--- BEGIN ---

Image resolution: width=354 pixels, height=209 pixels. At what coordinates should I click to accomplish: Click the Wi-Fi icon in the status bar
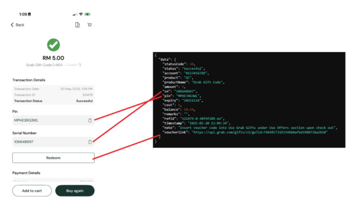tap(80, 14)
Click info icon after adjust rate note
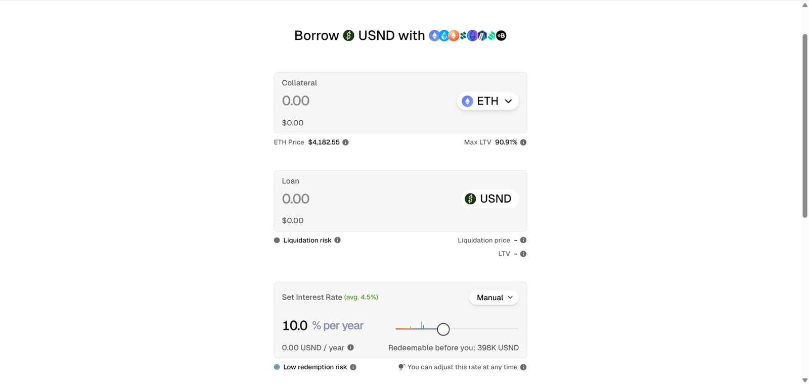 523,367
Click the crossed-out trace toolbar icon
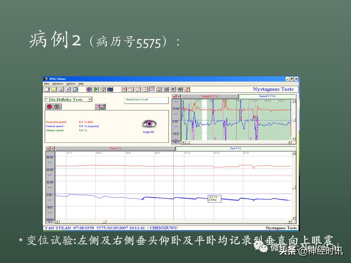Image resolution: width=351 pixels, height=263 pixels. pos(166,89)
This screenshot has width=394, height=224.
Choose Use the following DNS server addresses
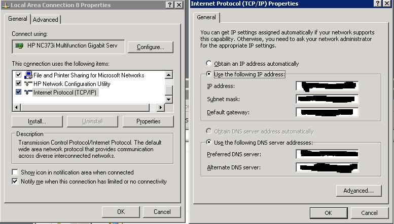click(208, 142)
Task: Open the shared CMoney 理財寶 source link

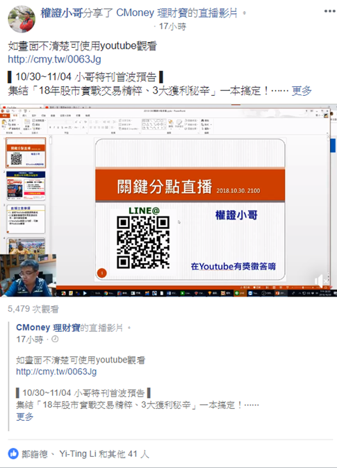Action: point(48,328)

--- END ---

→ **INSTRUCTIONS TO FOLLOW**:
Please output every line of the items above as a numbered list, leaving out blank lines and the pictures.

→ **FINISHED EXERCISE**:
1. Image resolution: width=354 pixels, height=209 pixels. At what coordinates should I click to accomplish: Click the Wi-Fi icon in the status bar
2. tap(80, 14)
3. Click info icon after adjust rate note
4.  523,367
5. Click the crossed-out trace toolbar icon
6. Image resolution: width=351 pixels, height=263 pixels. pos(166,89)
7. This screenshot has width=394, height=224.
8. Choose Use the following DNS server addresses
9. click(208, 142)
10. Task: Open the shared CMoney 理財寶 source link
11. Action: point(48,328)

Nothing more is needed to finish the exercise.